Effect of substrate and substrate temperature on the deposition of MoS2 by radio frequency magnetron sputtering

Abstract

Radio frequency magnetron sputtering is considered as one of the efficient methods to develop large area homogeneous 2D MoS2 on quartz substrates. The application of MoS2 in products, such as transistors, solar cells, photodetectors, chemical sensors, valleytronics, and spintronic devices demands the deposition on a wide variety of substrates. Here, we are examining whether a one step preparation method of sputtering of the molybdenum metal in a sulfur sufficient environment will provide a universal strategy to develop 2D MoS2 on any substrates. The dependence of the deposition on substrate temperature is also studied. On all of the substrates we used (quartz, c-plane sapphire, p-type silicon, and silicon dioxide), uniform coating of 2D MoS2 was confirmed with the presence of E12g and A1g, the Raman signature peaks.
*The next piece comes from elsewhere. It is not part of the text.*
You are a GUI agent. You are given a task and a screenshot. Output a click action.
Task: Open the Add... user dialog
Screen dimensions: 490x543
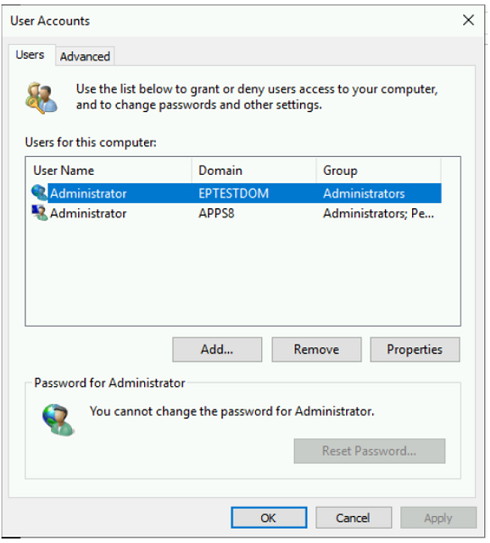217,349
Both the Raman shift difference A1g–E12g and atomic force microscopy helped in determining the varying thicknesses of the samples. Hexalayer to bilayer MoS2 were formed when the substrate temperature was increased from 600 to 800 °C, confirming that a higher substrate temperature is needed for producing thinner samples. Absorbance spectra of the samples sputtered on quartz displayed the A, B and convoluted C and D excitonic peaks of 2H-MoS2. Only the samples prepared at higher substrate temperatures yielded a photoluminescence spectrum indicating the formation of trilayer and bilayer MoS2. Optical images and AFM measurements revealed a uniform coating over the entire substrate area. Thus, the one step method of simultaneous sputtering and evaporation proved to be a universal method for developing MoS2 thin films on any kind of substrates.